* **DATA FOR PROCESSING**
____________________
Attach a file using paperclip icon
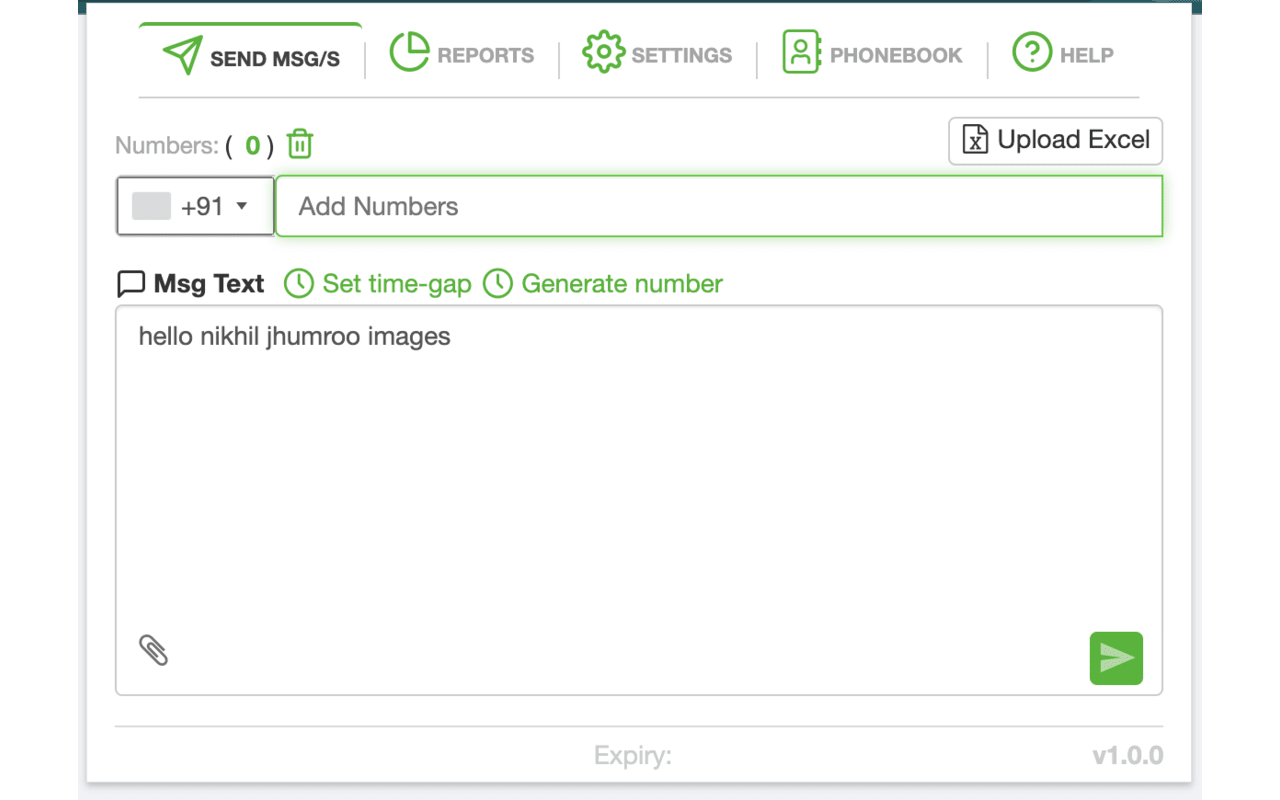Viewport: 1280px width, 800px height. point(153,650)

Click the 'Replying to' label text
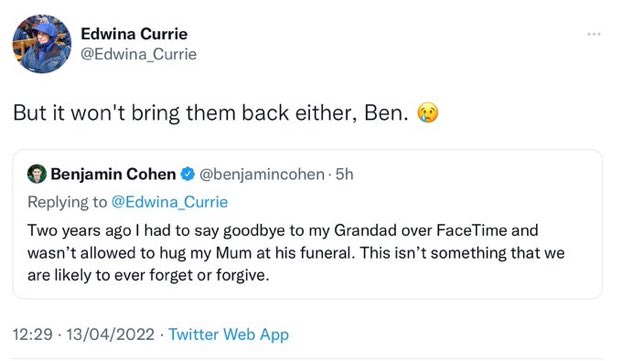(67, 202)
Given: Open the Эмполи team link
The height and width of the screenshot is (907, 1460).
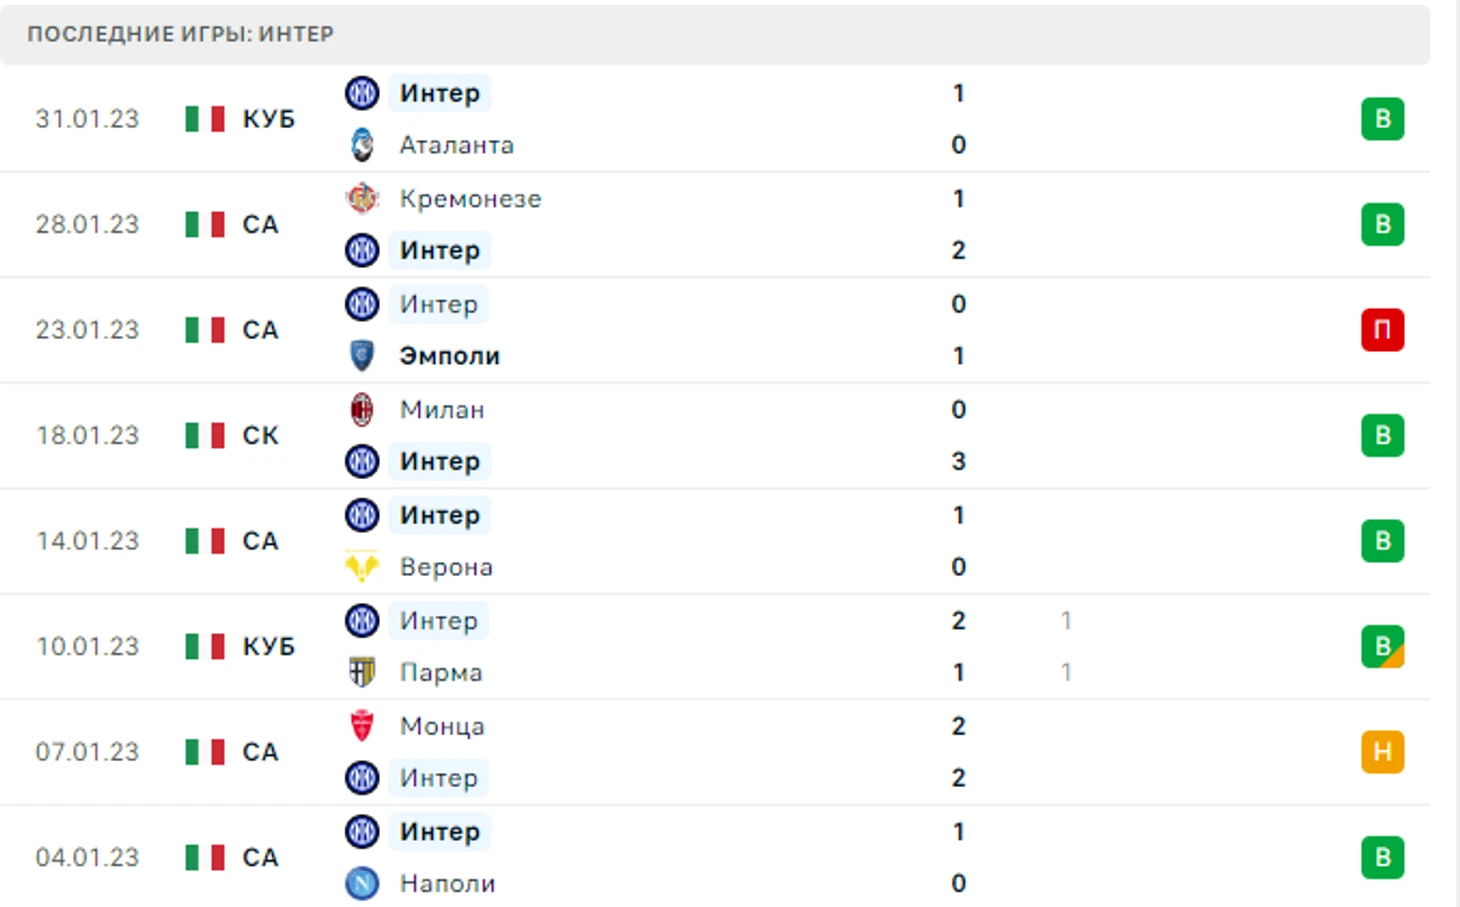Looking at the screenshot, I should point(449,356).
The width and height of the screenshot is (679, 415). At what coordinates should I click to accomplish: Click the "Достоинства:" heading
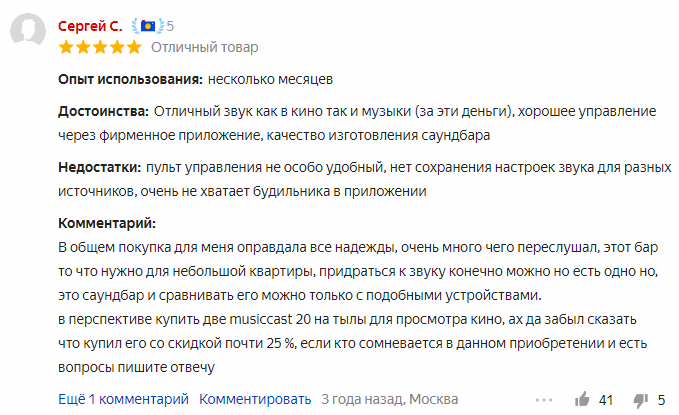tap(103, 111)

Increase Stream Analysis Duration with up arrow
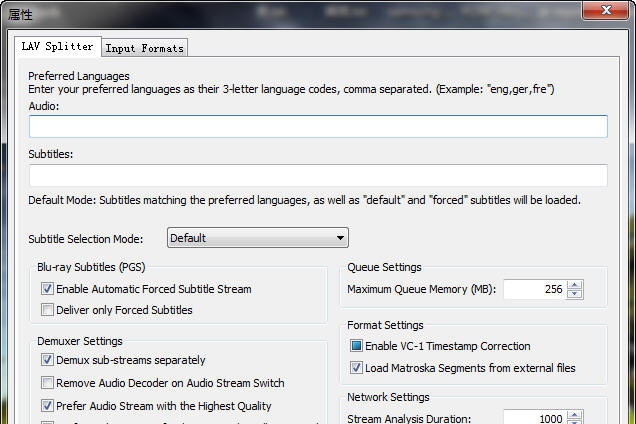tap(575, 415)
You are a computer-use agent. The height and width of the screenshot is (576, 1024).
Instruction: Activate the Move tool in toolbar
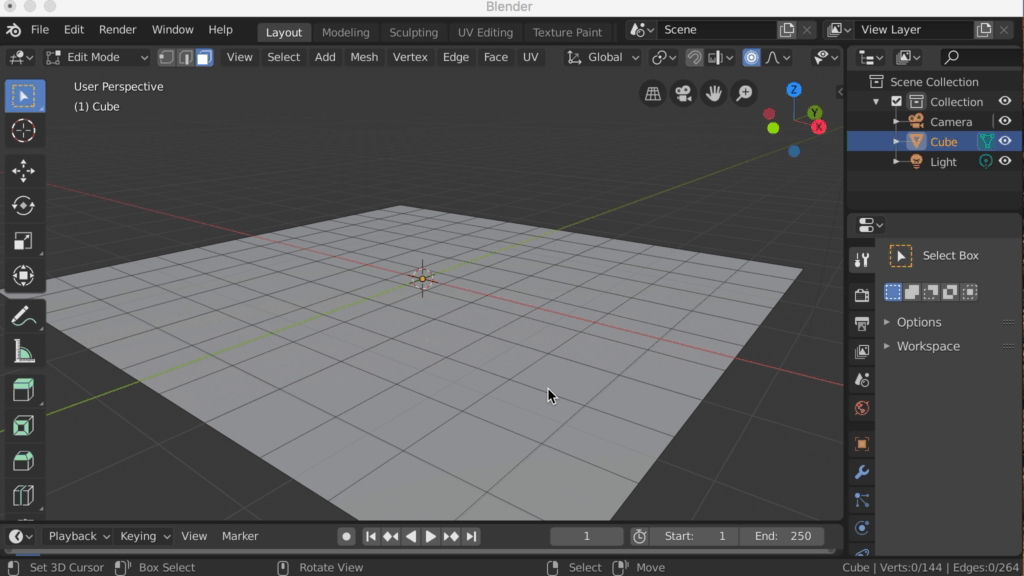click(23, 171)
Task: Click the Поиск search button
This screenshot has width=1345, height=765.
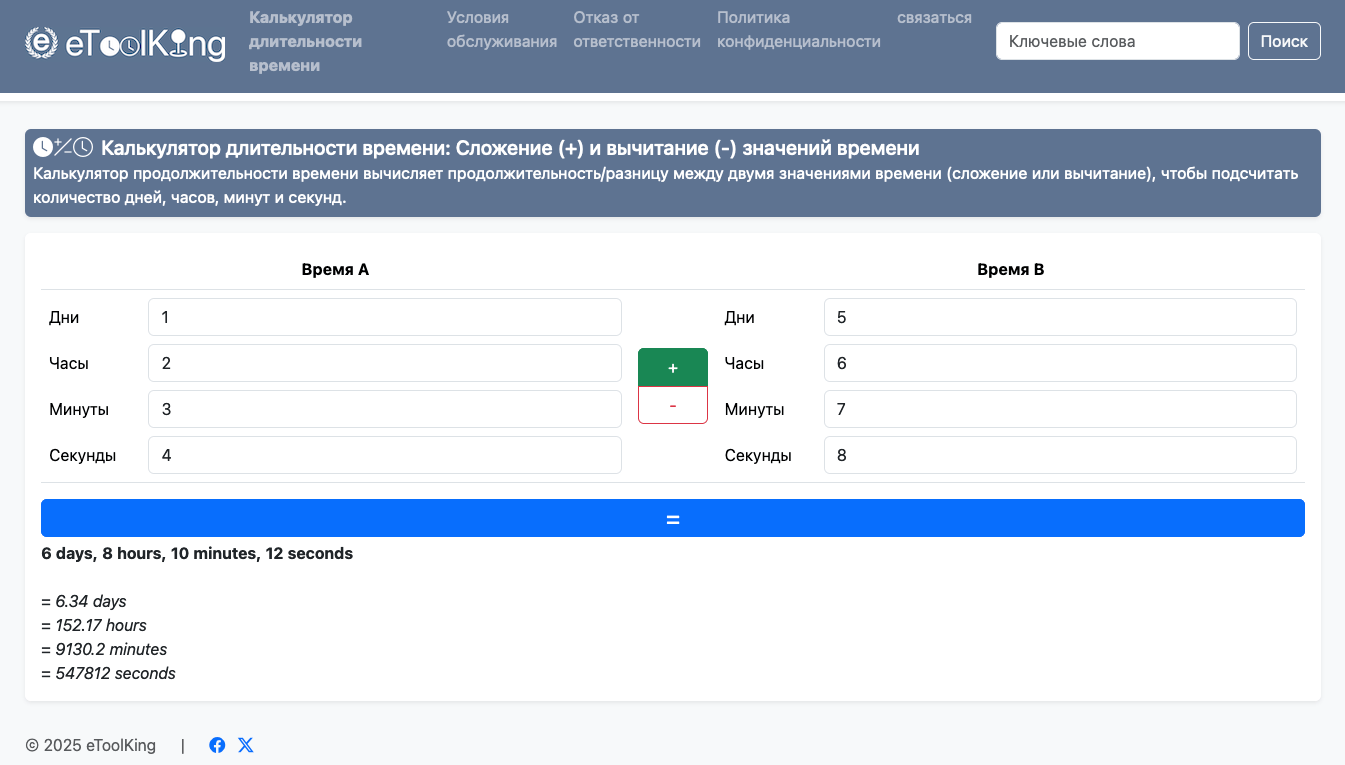Action: (1284, 42)
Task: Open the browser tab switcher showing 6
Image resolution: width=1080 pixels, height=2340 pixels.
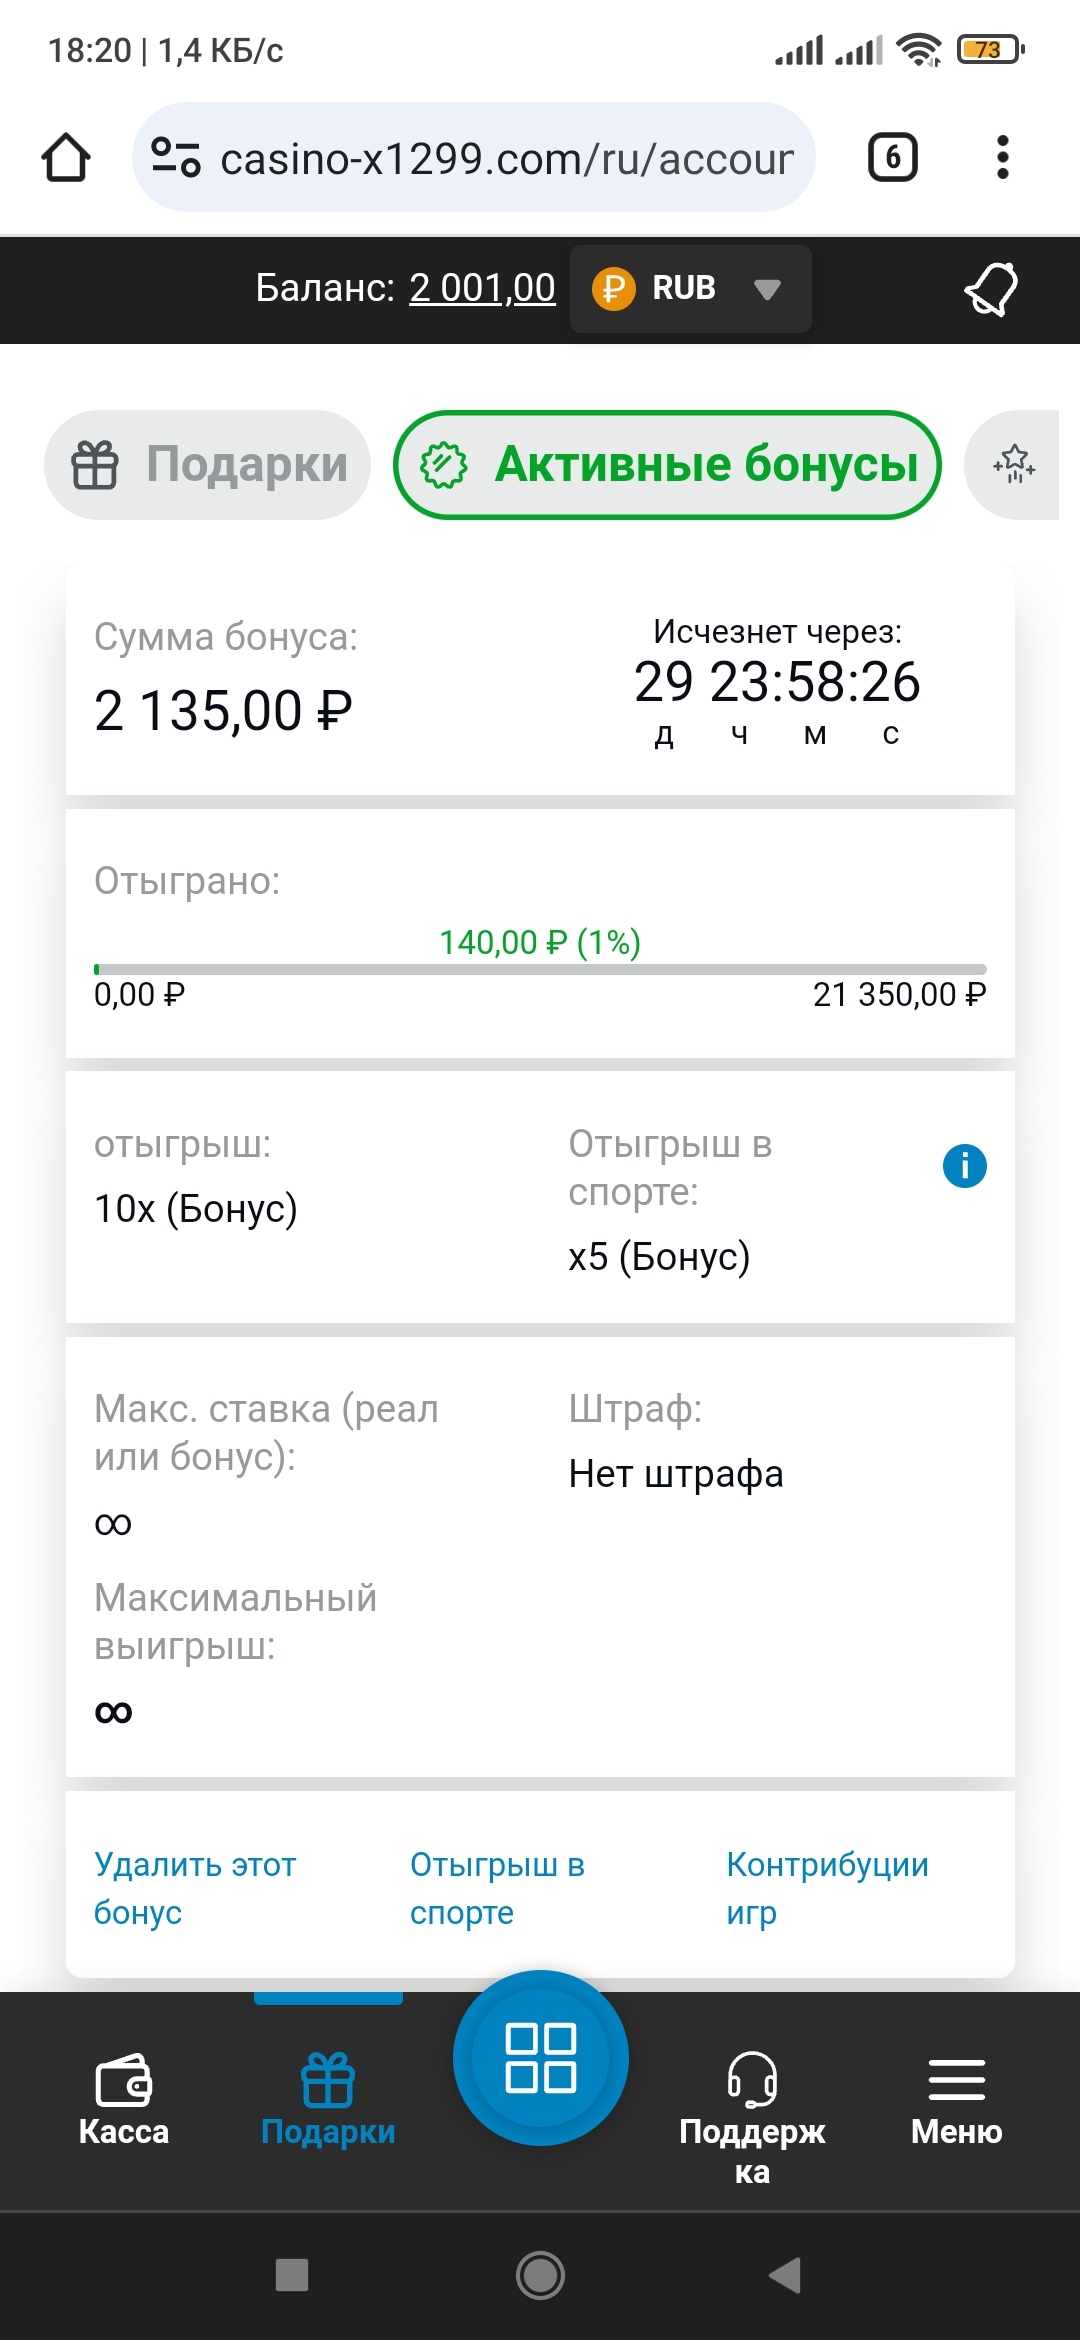Action: click(892, 158)
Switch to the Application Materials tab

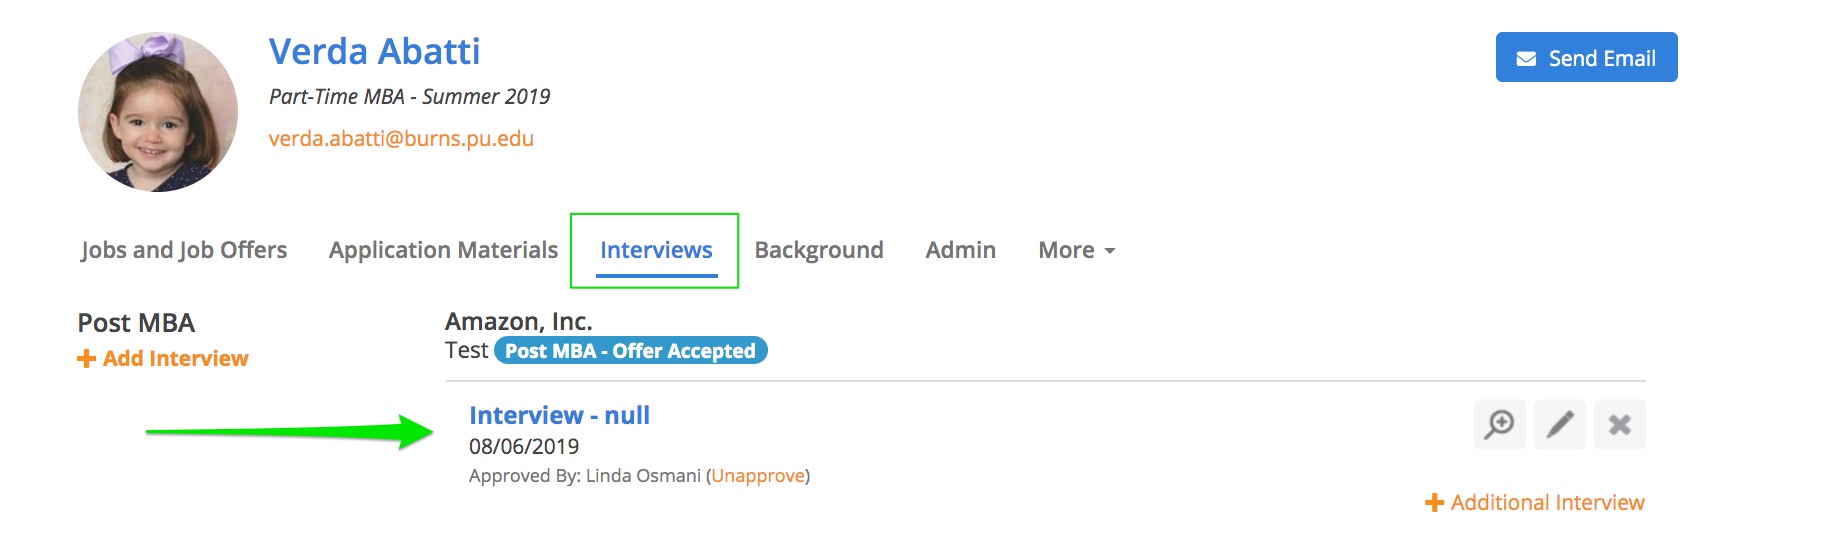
____________________
* **TASK**
Once you find the line containing "You are a computer-use", transcribe it and each line after it to the end of the records exactly, and leave out the pictures.

* **SOLUTION TO THIS PROBLEM**
You are a computer-use agent. The height and width of the screenshot is (576, 1024).
Instruction: Activate the Move tool in toolbar
click(23, 171)
Task: Click the Поиск search button
This screenshot has width=1345, height=765.
Action: (1284, 42)
Task: Open the browser tab switcher showing 6
Image resolution: width=1080 pixels, height=2340 pixels.
Action: click(892, 158)
Switch to the Application Materials tab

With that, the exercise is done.